The dynamics of infectious diseases has been one of our key research interests for the past two decades. During the COVID-19 pandemic we were very busy in this area. We develop large scale models for spread of infectious diseases, especially on a global scale, and focus on closing the loop between contagion dynamics -> information dynamics -> behavioral responses. In this context we devote a lot of effort to measuring relevant behavioral responses using digital tools, cell phones, pervasive data, and data obtained in natural experiments.
Digital media has changed the way public spheres function around the world, specifically in the information environment of the internet. Moving from mostly one-to-many communication to a many-to-many system has increased its complexity. In addition, big platforms are curating information flows algorithmically and optimize them for engagement. Our goal is to better understand how those transitions are affecting democracies globally and political behaviour in particular. Phenomena such as affective polarization, the rise of populism, the spread of misinformation and diminishing trust in institutions are potential developments of concern. For us, tools from data science, but also causal inference and experimentation, are essential to achieve this goal of empirically describing the complex mechanisms at play between human behavior, technology and politics.
New data sources make it possible to quantify human behavior, especially in social media. For example, the structures of social networks can be captured with high precision, and over time, content such as texts, but also images, can be categorized and linked to people or social reactions. Only recently, Article 40 of the Digital Services Act mandated access to such data for research in the European Union, and several platforms have already (re)opened their access in response. When such data is linked to individuals’ survey responses, it becomes a powerful tool to describe, for example, the relationship between online behavior and political attitudes. Furthermore, online platforms enable a variety of novel experiments, e.g. through browser add-ons that change parts of the online environment or game-based approaches to study collective behavior. With these methods, we aim to cover the spectrum between experimental control and ecological validity in the study of human behavior online.
A number of research projects at SynoSys revolve around human mobility and mobility network analysis.
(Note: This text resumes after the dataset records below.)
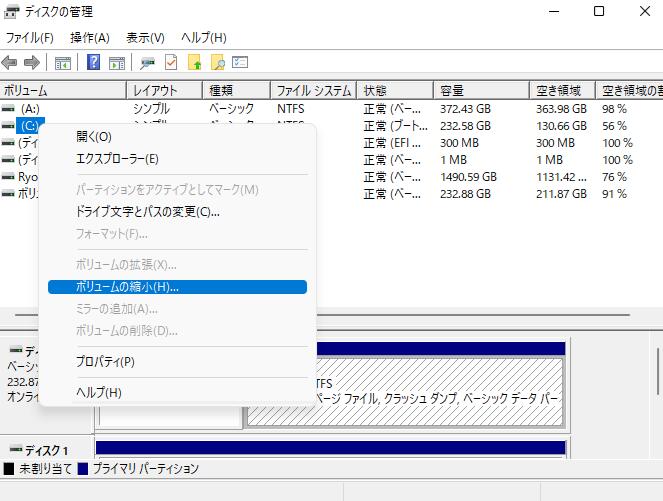Click the disk connection toolbar icon
Viewport: 663px width, 501px height.
148,62

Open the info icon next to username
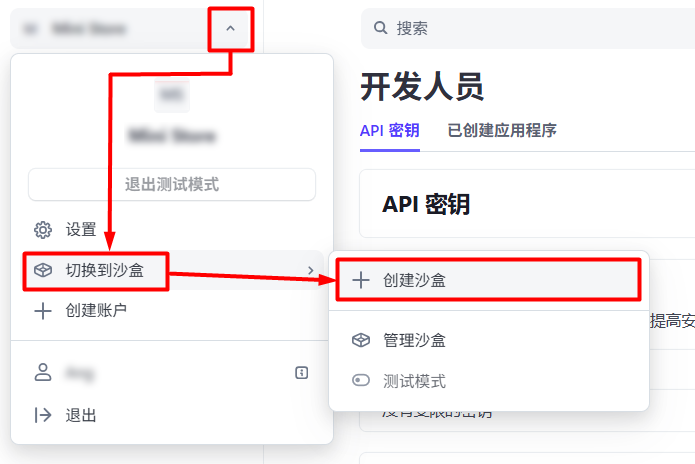pyautogui.click(x=301, y=373)
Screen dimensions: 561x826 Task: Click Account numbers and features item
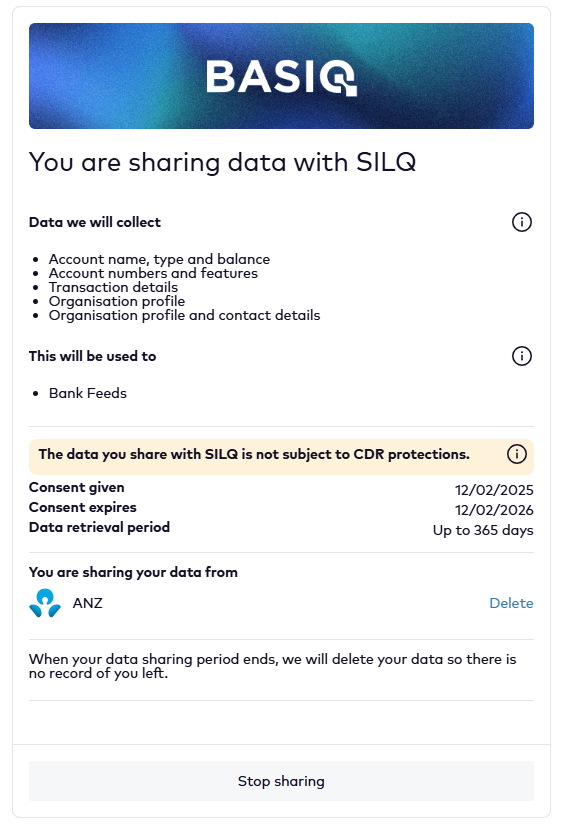(153, 273)
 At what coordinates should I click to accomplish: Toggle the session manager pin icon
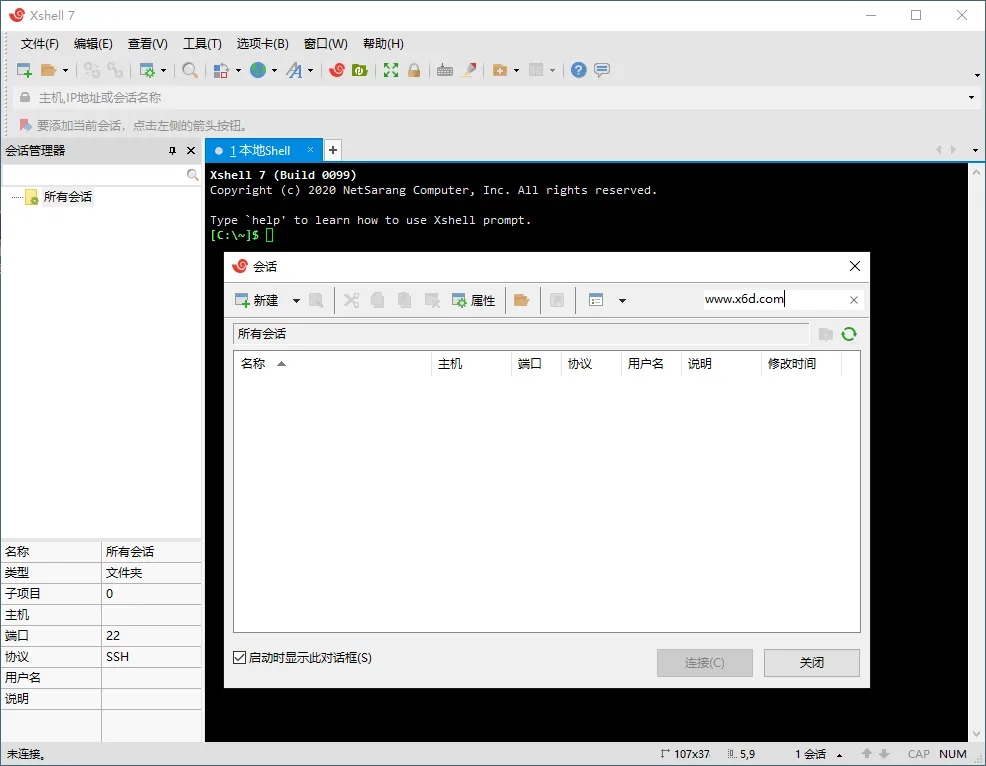pos(171,150)
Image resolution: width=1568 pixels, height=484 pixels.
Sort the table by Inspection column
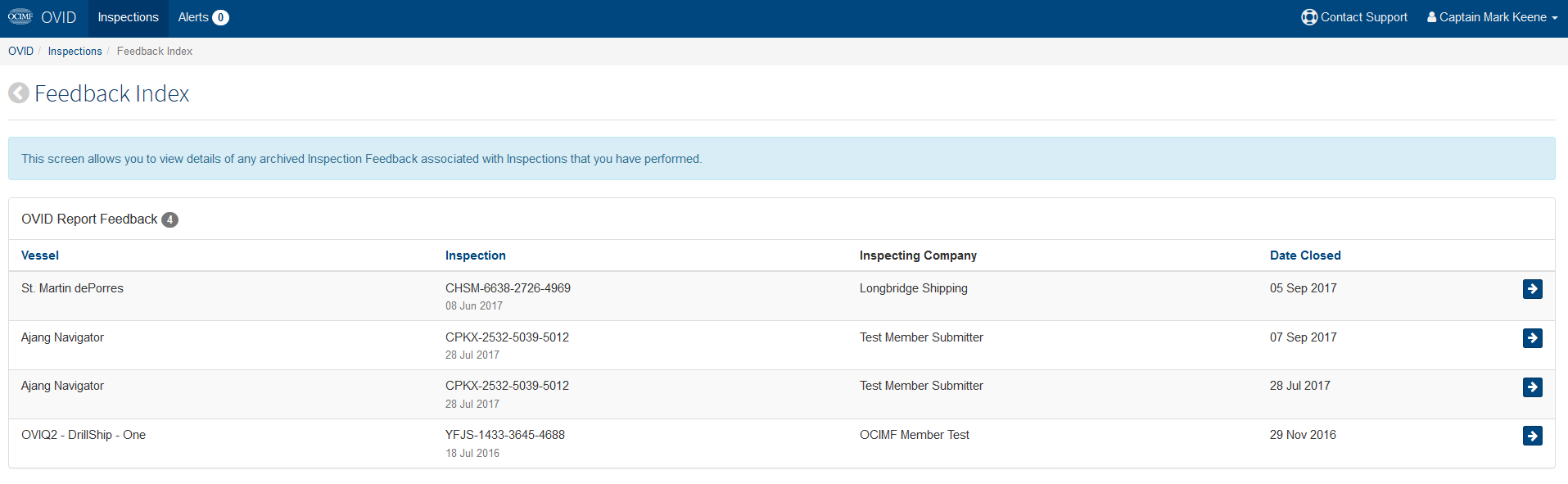point(476,256)
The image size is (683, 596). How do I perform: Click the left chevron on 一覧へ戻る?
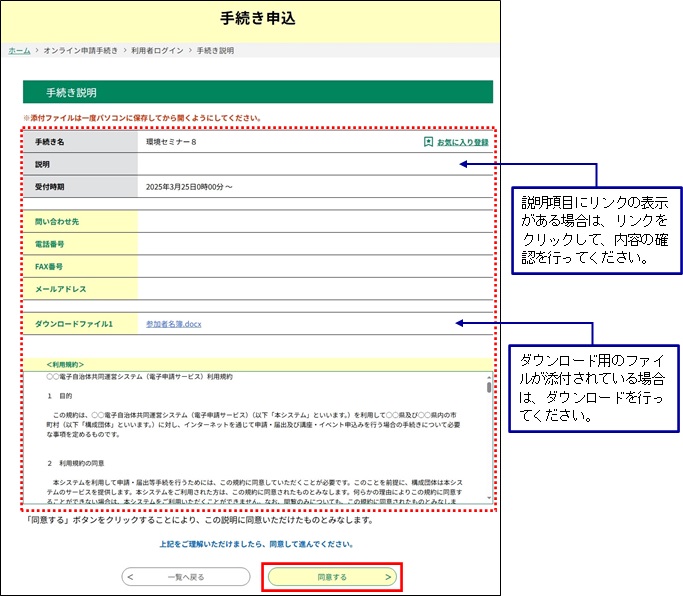tap(131, 577)
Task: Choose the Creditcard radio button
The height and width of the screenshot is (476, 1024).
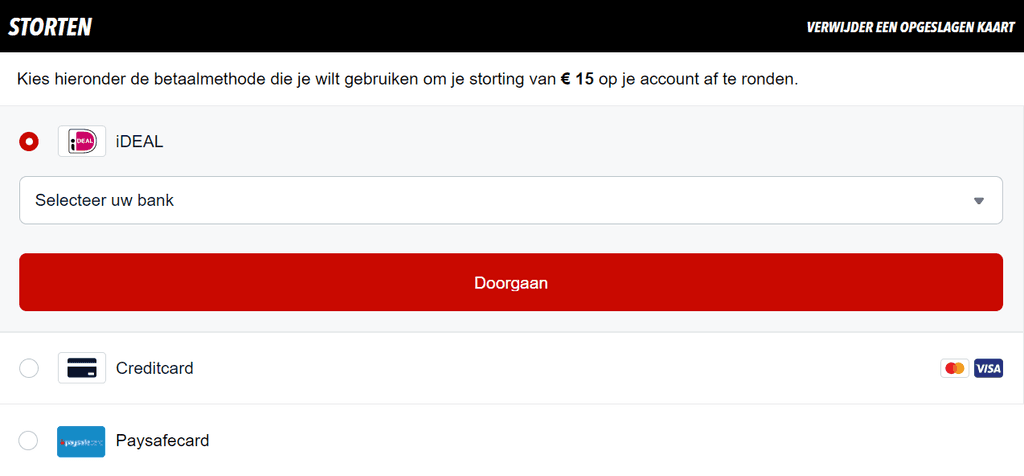Action: pos(29,368)
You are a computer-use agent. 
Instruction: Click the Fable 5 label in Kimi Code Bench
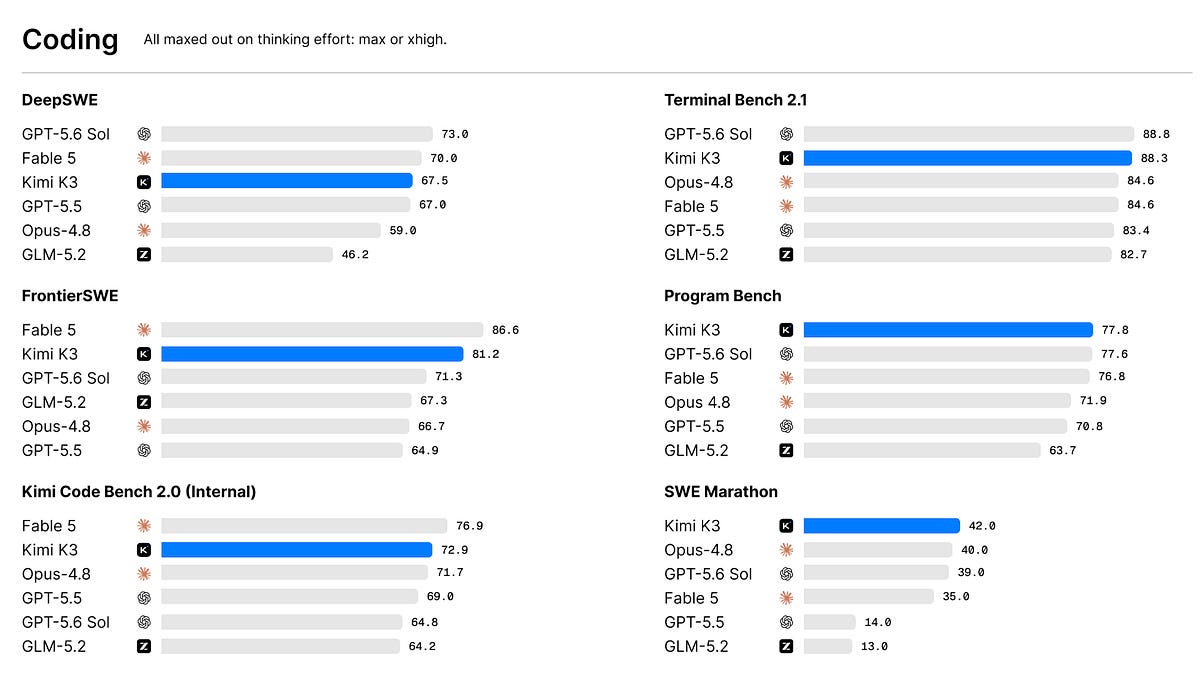point(49,526)
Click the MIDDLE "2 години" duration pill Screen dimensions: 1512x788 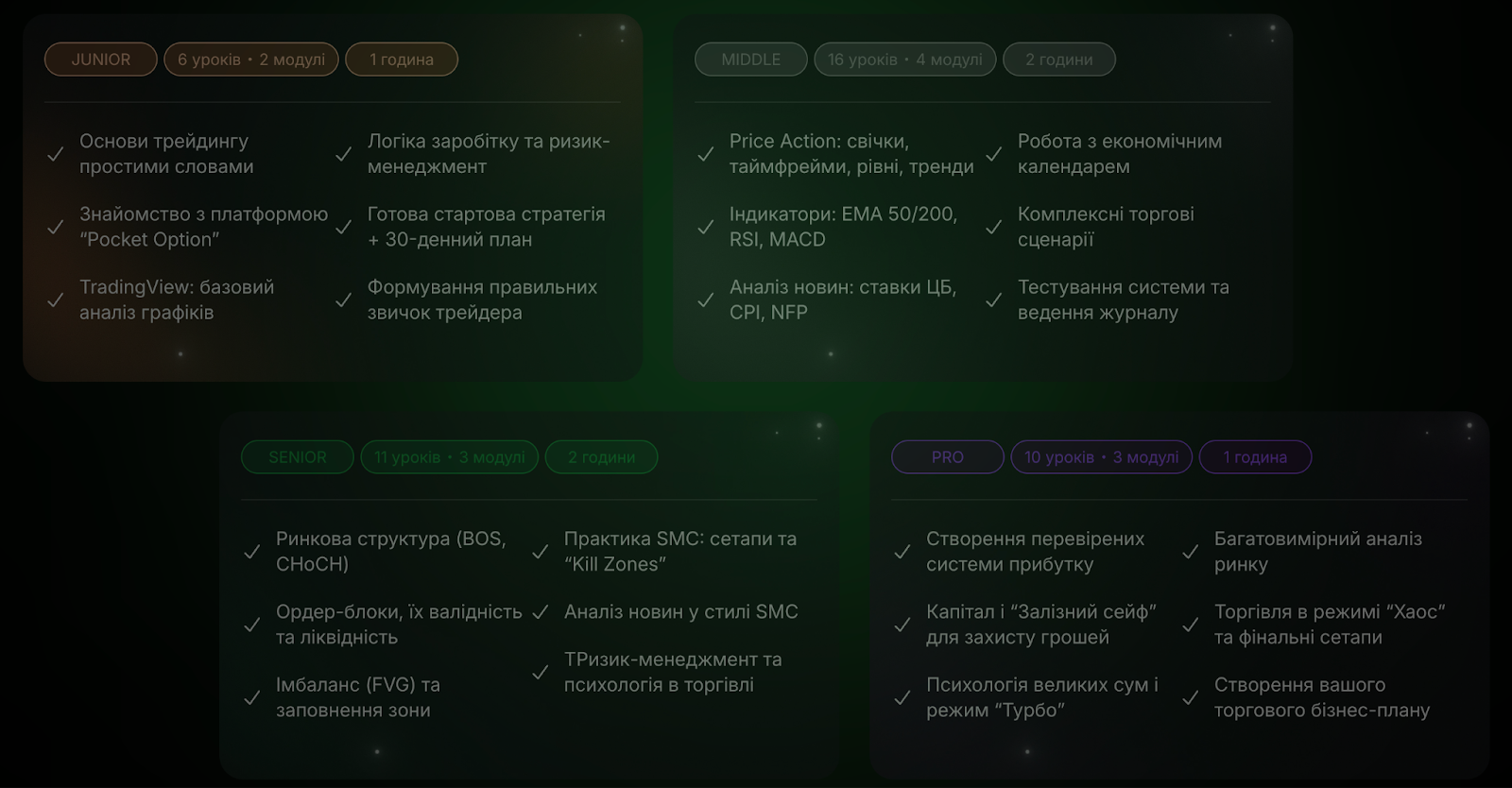tap(1059, 60)
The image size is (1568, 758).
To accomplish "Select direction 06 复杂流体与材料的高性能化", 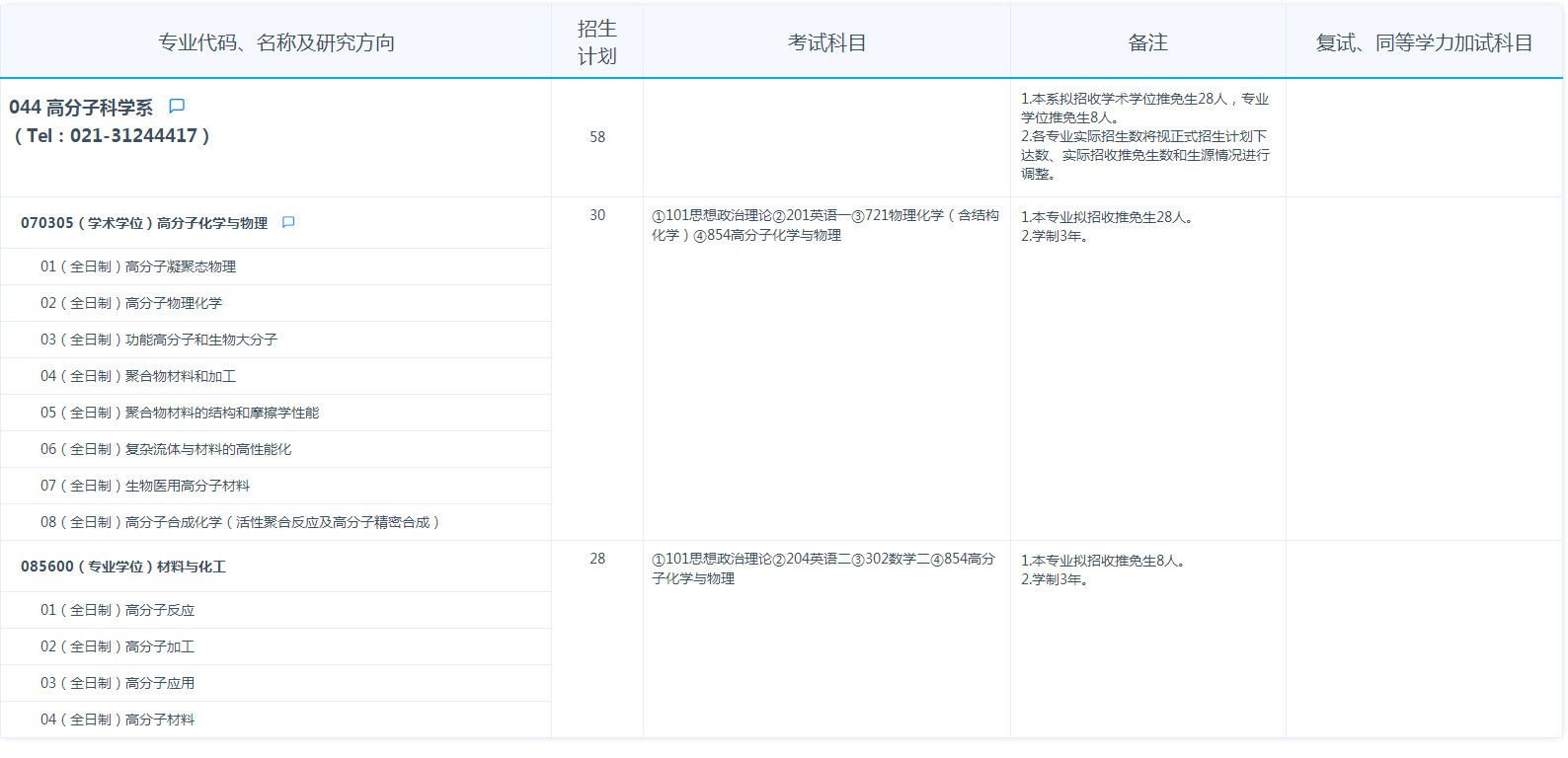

We are interested in disentangling hidden structures in mobility networks, how structural features in mobility networks impact dynamical processes that evolve on them, e.g. how structures in the global air-transportation network shape, how pandemics spread across the globe and how mobility network structures respond to disruptions and change over time.
Digital epidemiology is an active and growing research area at SynoSys. We have designed and implemented several digital projects in the area of epidemiology and public health, ranging from a nationwide mobility monitor to assess behavioral responses to changes in the dynamics of COVID-19 pandemic, the launch of the Corona Data Donation Project in which more than 500.000 participants donated more than two years of data collected on wearables, their fitness trackers and smart watches, to studies of the effects of digital tracing apps in the context of COVID-19. Currently we are focusing on the use of wearable devices to improve our understanding of Long- and Post-COVID.
Recently we started exploring mechanisms of cooperative phenomena in biological and social systems. We are particularly interested in the emergence of cooperative behavior among unlike entities, cooperation as a driver for innovation and selection processes beyond concepts of species and individuals. Using methods from network science and dynamical systems science we investigate entangled evolutionary processes, structural stability of ecological networks and how cooperation may make systems more robust.
During COVID-19, our research was dominated by the pandemic. The research ranged from modelling the global spread on the worldwide air-transporation network and import risk for different countries and regions during the early phase of the pandemic, modelling the impact of non-pharmaceutical interventions, the impact of digital contact tracing, and various digital epidemiology projects. We now focus on understanding phenomena in the aftermath of the pandemic, particulary Long- and Post-Covid Conditions. The foundation of this research is the massive data collected in the Coronal Data Donation Project.